E 2020-04-13T21:07:34.446727260Z when reading gs://waymo_open_dataset_v_1_0_0_tf_example_lingvo/v.1.0.0
E 2020-04-13T21:07:34.446731254Z 2020-04-13 21:07:34.365021: W lingvo/core/ops/record_batcher.cc:307] Permission denied: Error executing an HTTP request: HTTP response code 403 with body '{
E 2020-04-13T21:07:34.446734947Z "error": {
E 2020-04-13T21:07:34.446738269Z "code": 403,
E 2020-04-13T21:07:34.446741586Z "message": "*********[email protected] does not have storage.objects.list access to waymo_open_dataset_v_1_0_0_tf_example_lingvo.",
@bilalsattar Try again -- I asked the Waymo Open Dataset team to ensure access to registered users, so your job should hopefully have access now.
Please keep in mind that the data is now stale since version v.1.1.0 has been released. I'll try to get an updated version of the dataset uploaded to a bucket soon, so it's compatible with our code at HEAD.
I am still having the same error.
Hm, the only thing I can think is to verify that the account *********[email protected] has been correctly registered on the Waymo Open Dataset website; the account used to access the data must be the same as the one registered on their website.
its the same as I can open the repository in web browser. Also i can use gsutil cp on it.
okay at this point it probably makes sense to file an issue at https://github.com/waymo-research/waymo-open-dataset pointing at this issue for more directed help (we don't control that bucket or registration, so have a limited ability to debug this)
they have given access to user accounts but cloud vm use service accounts (*********[email protected]) to communicate.
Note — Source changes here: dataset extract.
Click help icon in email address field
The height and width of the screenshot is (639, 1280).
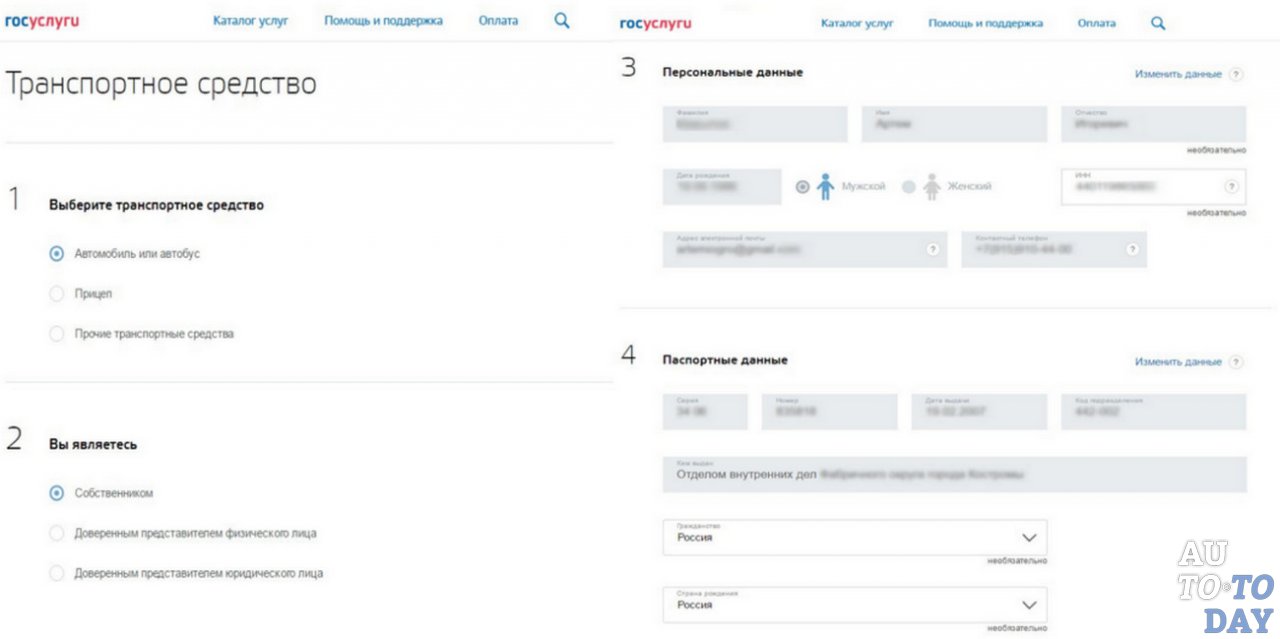click(932, 250)
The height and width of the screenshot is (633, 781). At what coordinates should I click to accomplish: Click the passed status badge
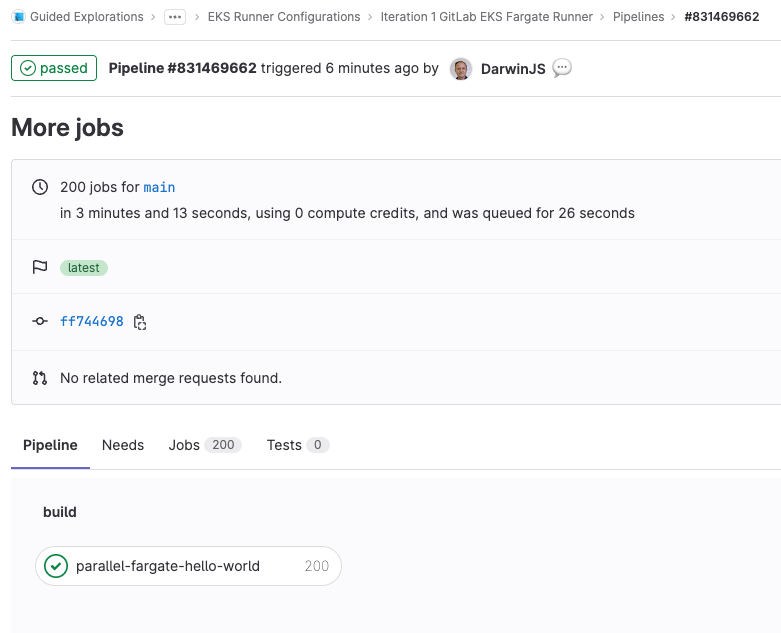(54, 68)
Is there any workaround to override this?
Only thing I can think of is to use your user account to copy the data into a bucket that you control, and use that bucket instead (since you can then also give access to your service accounts). It's a big dataset though, so I'm hoping they can figure out a solution to have one hosted copy for those who can't copy it.
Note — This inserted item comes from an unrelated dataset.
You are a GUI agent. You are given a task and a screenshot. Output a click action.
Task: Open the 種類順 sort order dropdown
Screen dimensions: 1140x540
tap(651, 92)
it's really expensive to copy from one repository to another.
@vrv can you tell how much time it will take to train waymo vehicle model on cloud TPU?
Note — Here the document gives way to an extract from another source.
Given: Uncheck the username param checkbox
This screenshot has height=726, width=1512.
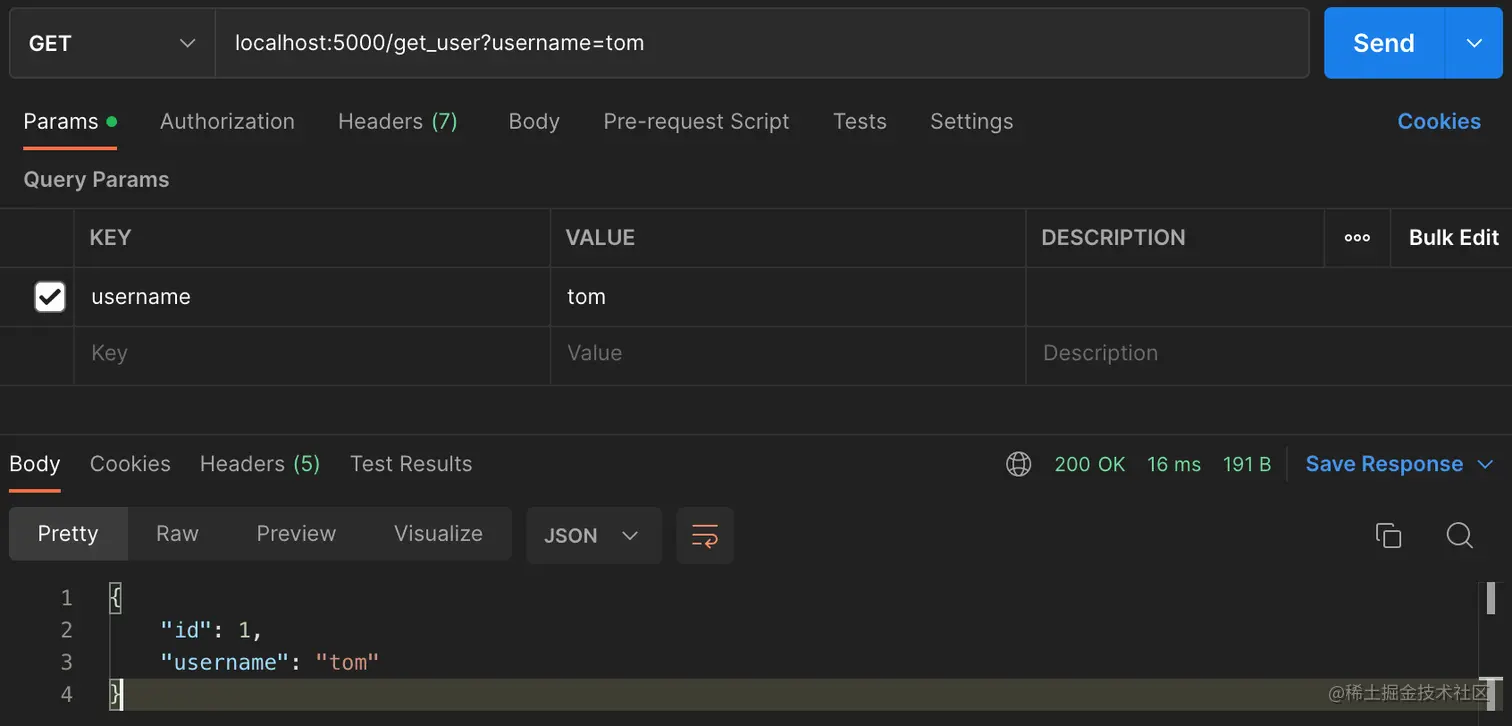Looking at the screenshot, I should pyautogui.click(x=50, y=297).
We used a Cloud TPU v3-32 and it trained for about 15 hours to get to the numbers reported in the paper, but we haven't trained it recently on GCP and I'm not sure if there are any bottlenecks. In particular, the model is quite input CPU bound without optimizations, so you'd need to apply the 'Fused' input layer to the model like we have done for the pedestrian example (StarNetPedFused).
@vrv - Do you recall how many steps you trained for in those 15hours? I've trained on GPU for >24hrs but performance is below yours, so trying why there is a performance gap. Thanks
The training settings in waymo.py should describe what we train for: 150 epochs at effective batch size 128 (split across 32 TPU cores): I believe this corresponds to around 92500 steps/updates. If you use a different configuration, the learning rate settings may need to be tuned to get similar performance — we don’t have any GPU-based baselines to compare against.
What kind of accuracy are you getting with what GPU training configuration and after how many steps? Might be helpful to know for others who choose a similar config.
Thanks for responding.
I'm using 8 x V100 GPUS, Batch size of 1 and num_cell_centers=512 (training only). So far trained for 22K steps.
mAP/L1 for Vehicles is 0.4135 on validation.
I'll experiment with configs and learning rates some more. Sounds like I mainly just need to train for a lot longer.
Yeah definitely train for longer. Also remember that using more centers at evaluation time should bump up the mAP. I don’t have numbers for vehicles with fewer centers, but you can look at the original paper for how the number of centers (and points per center) gives different results for Pedestrians — I’d assume similar curves for vehicles.
@bilalsattar Hi, Did you run statnet with GKE?